7 Steps to a Journey Management Procedure

hands showing 7 fingers

The following 7-step process can help guide your organization to add a journey management procedure (JMP) to your road safety program.

Step 1: Adopt journey management (JM) as part of your overall road safety management system by creating a JM policy statement that explains the goals and expectations for its use to reduce crash risk. Determine the standards your JMPs must meet and document those standards in your JM policy. For example, you might decide that each operating location must develop a JMP to suit local conditions. You might also require that supervisors drive regularly-used routes periodically to identify new hazards.

Step 2: Determine necessary driving activities by challenging the need for any trip. Is travel necessary? Is travel by road necessary? Can multiple needs for travel be met in a single trip by combining loads or “chaining” together smaller trips? Is it necessary for my company to do the transporting?

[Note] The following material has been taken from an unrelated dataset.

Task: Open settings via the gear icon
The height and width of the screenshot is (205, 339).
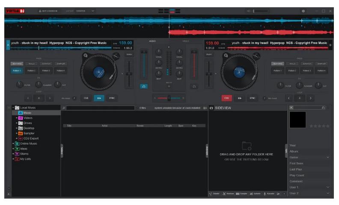Action: [x=304, y=10]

Step 3: Start a risk register that identifies common hazards or conditions that may cause a motor vehicle incident. Review your fleet’s previous incidents and use driver input to help identify hazards and conditions. Here’s how you might organize an entry on winter driving in your risk register:

Example Entry for Risk Register on Winter Driving
Activity Category Hazard Risk
Winter driving Driver High levels of sustained alertness needed in extreme driving conditions Driver fatigue or micro-sleep, leading to a crash

Step 4: Identify controls to prevent and/or reduce each risk, and add them to the risk register. Primary controls include elimination (foregoing unnecessary travel), substitution (e.g., using a safer mode of transportation), engineering (e.g., requiring new vehicles to be equipped with automatic emergency braking), administrative (e.g., giving stop-work authority if driving is too hazardous), and personal protection (e.g., requiring all vehicle occupants to use seat belts).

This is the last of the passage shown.